Caramon, con el rostro encendido, echó una mirada nerviosa a su alrededor, sin saber qué hacer con la dichosa prenda que todavía sostenía entre los dedos.

—Yo la guardaré, señor —ofreció una de las sirvientas.

—¡Ah, sí! ¡Gracias! —El guerrero se la entregó con un gesto de alivio—. Mi compañero no tenía intención de causar problemas, maese posadero. Digamos que tuvo la mala fortuna de encontrarse en el lugar equivocado, en el momento inoportuno. Aun así, no lo perderé de vista después de lo sucedido. No se repetirá algo semejante.

—Sinceramente, así lo espero —respondió el dueño, más apaciguado.

—Por favor, ofreced nuestras disculpas a la joven dama —agregó Caramon, al tiempo que empujaba a Earwig hacia el vestíbulo.

Mientras subían la escalera, se escuchó la voz alegre del kender.

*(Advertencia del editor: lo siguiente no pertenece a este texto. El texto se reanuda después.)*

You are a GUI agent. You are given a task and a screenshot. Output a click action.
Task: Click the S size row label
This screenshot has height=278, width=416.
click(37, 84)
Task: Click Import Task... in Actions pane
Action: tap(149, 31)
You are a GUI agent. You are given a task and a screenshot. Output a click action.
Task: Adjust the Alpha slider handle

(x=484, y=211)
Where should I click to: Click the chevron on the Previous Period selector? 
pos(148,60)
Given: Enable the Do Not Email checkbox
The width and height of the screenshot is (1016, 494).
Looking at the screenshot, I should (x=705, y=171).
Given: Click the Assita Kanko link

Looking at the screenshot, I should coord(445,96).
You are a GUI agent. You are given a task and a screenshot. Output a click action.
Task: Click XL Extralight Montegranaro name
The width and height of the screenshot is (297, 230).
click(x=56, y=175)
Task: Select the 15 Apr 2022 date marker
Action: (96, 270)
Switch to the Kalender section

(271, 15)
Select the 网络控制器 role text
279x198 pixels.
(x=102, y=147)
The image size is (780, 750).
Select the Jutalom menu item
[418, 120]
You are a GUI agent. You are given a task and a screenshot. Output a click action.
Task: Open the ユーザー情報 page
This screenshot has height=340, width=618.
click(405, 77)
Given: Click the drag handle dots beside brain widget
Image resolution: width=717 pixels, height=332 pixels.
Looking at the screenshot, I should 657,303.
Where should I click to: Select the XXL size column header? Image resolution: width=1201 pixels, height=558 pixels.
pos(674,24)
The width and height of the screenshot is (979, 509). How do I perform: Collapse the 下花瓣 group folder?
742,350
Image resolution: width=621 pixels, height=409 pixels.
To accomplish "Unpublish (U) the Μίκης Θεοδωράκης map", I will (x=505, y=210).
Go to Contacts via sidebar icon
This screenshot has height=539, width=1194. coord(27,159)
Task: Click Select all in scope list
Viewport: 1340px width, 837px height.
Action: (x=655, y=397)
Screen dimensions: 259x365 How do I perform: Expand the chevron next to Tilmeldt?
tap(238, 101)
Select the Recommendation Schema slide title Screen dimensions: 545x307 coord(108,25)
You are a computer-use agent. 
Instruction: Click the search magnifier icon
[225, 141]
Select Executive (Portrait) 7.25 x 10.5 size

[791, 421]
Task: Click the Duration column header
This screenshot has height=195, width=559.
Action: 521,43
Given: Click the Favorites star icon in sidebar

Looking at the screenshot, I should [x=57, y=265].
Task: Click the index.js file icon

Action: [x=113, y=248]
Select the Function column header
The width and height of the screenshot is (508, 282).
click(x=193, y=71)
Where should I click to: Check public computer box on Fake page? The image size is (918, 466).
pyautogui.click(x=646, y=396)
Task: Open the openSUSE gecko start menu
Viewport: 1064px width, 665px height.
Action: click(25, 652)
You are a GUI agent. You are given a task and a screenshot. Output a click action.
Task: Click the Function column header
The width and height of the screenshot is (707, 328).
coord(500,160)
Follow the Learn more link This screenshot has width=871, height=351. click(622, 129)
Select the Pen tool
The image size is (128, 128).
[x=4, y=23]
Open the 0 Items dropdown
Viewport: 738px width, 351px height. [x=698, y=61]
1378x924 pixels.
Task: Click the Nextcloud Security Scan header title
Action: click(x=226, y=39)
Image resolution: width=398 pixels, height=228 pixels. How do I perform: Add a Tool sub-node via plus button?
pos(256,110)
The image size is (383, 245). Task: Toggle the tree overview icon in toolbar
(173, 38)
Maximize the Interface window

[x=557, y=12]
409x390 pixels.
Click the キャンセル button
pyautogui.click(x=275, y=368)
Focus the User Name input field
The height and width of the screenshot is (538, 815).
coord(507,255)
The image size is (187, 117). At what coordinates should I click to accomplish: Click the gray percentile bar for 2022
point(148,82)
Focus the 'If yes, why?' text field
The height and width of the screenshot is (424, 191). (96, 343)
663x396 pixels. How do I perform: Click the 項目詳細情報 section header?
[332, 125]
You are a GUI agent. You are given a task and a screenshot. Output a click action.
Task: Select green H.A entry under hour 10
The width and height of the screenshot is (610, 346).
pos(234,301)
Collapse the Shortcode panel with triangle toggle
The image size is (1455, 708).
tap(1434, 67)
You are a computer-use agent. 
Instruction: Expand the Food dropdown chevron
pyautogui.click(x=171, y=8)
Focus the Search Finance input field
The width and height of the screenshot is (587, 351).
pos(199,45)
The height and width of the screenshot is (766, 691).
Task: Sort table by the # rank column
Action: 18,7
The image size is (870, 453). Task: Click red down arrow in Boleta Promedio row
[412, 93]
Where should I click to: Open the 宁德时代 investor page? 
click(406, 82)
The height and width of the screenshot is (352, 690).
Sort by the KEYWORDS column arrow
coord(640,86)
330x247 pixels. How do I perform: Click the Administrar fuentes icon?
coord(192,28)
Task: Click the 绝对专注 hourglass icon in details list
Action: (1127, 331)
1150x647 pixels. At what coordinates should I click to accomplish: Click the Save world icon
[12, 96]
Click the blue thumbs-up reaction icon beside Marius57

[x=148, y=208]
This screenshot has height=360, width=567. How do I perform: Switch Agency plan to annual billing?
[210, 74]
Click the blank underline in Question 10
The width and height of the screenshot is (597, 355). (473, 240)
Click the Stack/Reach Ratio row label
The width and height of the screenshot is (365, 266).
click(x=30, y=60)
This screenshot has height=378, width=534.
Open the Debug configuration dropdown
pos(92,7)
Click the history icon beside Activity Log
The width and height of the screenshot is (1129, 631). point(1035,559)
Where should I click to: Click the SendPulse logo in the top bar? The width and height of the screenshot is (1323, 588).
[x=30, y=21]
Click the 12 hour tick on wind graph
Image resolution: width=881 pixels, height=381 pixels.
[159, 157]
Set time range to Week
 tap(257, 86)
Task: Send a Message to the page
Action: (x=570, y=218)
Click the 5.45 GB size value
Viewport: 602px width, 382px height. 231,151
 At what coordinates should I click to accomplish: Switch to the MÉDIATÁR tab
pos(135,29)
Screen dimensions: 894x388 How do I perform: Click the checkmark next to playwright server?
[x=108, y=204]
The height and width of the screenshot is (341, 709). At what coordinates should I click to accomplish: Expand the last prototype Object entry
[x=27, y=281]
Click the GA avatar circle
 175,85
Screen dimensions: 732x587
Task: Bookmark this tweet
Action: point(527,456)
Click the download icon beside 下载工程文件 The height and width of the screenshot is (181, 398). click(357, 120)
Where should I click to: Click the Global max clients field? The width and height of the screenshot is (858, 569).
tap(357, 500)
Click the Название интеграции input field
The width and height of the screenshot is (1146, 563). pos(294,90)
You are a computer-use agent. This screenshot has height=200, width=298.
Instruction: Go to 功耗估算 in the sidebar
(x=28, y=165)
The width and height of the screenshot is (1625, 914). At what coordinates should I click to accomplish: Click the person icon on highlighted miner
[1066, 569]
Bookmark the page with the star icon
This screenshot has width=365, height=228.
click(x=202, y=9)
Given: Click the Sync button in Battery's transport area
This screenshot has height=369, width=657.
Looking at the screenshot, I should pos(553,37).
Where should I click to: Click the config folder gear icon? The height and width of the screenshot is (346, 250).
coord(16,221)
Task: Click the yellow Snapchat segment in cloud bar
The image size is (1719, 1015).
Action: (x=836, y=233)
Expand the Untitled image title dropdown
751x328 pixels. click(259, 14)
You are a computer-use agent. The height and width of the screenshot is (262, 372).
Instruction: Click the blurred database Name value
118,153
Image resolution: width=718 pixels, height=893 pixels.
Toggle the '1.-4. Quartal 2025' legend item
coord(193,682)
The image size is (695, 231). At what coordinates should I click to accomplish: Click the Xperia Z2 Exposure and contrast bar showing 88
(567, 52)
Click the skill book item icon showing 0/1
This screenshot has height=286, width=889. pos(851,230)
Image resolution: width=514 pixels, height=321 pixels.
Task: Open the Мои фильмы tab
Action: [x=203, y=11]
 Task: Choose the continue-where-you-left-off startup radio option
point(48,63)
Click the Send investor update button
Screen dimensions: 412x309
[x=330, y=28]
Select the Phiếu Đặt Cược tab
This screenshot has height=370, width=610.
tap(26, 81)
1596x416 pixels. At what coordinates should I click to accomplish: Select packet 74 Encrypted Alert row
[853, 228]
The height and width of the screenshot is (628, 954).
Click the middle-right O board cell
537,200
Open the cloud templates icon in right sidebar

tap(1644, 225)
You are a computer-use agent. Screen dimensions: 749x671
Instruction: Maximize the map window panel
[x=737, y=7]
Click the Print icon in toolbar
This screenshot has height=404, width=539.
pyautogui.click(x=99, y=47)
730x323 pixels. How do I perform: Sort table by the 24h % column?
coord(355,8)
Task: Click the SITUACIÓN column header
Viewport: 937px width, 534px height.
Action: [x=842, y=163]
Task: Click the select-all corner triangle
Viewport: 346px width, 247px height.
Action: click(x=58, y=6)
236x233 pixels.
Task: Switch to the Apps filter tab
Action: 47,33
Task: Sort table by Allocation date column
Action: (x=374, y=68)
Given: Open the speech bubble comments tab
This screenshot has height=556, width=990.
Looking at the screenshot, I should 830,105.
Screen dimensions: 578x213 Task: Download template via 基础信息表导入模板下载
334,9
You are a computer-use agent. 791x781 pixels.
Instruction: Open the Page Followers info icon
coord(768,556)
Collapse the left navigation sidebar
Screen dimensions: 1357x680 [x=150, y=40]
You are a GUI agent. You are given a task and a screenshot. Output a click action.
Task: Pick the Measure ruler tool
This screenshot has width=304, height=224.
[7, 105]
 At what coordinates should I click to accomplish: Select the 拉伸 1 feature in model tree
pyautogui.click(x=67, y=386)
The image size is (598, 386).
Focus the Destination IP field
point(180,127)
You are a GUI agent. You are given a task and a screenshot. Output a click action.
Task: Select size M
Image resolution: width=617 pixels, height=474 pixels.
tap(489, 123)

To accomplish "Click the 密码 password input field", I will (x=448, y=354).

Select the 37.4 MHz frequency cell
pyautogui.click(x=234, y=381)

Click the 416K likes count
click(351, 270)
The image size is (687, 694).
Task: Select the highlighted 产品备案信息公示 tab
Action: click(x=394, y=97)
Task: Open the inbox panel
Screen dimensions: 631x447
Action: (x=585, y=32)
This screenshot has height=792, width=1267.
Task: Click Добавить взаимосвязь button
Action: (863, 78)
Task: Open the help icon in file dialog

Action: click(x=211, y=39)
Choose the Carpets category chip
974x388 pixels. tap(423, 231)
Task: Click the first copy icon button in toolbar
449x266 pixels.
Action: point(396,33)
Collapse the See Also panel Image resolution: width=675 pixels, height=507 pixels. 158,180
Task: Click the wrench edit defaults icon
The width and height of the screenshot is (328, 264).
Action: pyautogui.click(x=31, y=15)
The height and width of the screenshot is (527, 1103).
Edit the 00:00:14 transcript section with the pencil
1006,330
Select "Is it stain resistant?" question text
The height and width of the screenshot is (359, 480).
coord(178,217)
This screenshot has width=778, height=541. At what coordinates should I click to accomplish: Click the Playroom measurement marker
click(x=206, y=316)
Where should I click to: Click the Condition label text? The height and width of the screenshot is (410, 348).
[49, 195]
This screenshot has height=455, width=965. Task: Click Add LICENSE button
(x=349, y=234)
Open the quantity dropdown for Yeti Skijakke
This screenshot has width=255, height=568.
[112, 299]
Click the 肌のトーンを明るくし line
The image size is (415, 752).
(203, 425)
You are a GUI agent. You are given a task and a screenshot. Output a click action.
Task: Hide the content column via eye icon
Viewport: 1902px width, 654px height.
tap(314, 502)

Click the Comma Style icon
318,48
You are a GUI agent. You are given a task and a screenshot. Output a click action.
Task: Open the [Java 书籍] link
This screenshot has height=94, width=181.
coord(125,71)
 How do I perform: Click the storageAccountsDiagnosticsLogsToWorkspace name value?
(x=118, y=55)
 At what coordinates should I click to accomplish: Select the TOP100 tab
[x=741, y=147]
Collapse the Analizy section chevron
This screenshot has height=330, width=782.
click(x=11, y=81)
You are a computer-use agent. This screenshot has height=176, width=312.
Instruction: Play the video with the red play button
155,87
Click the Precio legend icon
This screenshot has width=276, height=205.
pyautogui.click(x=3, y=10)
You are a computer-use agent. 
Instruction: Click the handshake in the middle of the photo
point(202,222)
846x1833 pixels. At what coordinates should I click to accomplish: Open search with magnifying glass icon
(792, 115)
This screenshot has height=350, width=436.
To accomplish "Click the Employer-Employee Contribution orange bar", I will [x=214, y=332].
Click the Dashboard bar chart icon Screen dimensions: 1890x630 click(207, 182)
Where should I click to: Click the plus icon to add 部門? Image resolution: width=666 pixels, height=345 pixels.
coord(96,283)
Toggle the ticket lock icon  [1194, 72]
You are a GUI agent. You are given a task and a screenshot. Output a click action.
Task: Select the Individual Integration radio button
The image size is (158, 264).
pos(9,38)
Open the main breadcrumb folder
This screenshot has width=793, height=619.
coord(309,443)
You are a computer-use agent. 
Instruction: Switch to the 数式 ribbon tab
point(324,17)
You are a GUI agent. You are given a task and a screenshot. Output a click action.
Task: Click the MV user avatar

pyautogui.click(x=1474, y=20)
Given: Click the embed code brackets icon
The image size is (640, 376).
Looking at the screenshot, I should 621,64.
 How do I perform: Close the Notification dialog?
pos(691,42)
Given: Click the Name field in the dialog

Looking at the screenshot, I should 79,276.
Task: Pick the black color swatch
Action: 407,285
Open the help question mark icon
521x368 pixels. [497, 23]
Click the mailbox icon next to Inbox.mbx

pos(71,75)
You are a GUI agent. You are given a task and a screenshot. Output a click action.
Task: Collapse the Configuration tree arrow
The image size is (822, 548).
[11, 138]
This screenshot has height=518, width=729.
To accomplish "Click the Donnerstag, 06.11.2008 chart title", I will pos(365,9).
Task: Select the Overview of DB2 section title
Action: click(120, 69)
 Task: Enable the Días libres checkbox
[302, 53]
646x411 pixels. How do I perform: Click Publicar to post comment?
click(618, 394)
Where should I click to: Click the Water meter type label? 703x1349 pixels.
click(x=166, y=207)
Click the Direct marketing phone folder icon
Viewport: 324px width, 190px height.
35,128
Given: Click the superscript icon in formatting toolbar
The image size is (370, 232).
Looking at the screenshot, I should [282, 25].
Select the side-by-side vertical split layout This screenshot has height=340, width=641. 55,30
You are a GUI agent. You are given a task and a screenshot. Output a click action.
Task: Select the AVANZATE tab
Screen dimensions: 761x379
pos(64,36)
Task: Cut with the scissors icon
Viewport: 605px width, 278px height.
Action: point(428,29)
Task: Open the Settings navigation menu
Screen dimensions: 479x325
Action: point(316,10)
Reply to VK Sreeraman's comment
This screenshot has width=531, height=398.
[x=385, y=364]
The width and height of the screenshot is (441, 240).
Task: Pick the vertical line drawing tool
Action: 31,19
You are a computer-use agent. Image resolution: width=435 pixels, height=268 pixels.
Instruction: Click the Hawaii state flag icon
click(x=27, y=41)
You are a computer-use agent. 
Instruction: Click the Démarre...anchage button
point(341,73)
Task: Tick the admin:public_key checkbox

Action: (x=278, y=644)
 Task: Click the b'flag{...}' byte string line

—Creí que mi buena acción me reportaría otro beso, Caramon. ¡Oh, chico! ¡Eso sí que es estupendo!

* * *

Raistlin se encontraba de pie junto a la ventana y desde allí observaba la calle. Aunque ya era de día, poca gente pasaba por ella. Los escasos transeúntes que iban de acá para allá con algún propósito caminaban con las cabezas gachas y echaban ojeadas furtivas. El mago había estado en ciudades afligidas por el azote de alguna plaga, en las que el miedo se olfateaba en el aire. Ahora percibía ese mismo efluvio.

Allí, en contraste con el blanco pavimento, relucía la línea de poder.

Caramon entró en la habitación precedido por el kender, al que empujaba para no darle la más mínima ocasión de escapar. Raistlin se volvió despacio desde su puesto de observación.

—¿Qué tal te encuentras? —preguntó el guerrero.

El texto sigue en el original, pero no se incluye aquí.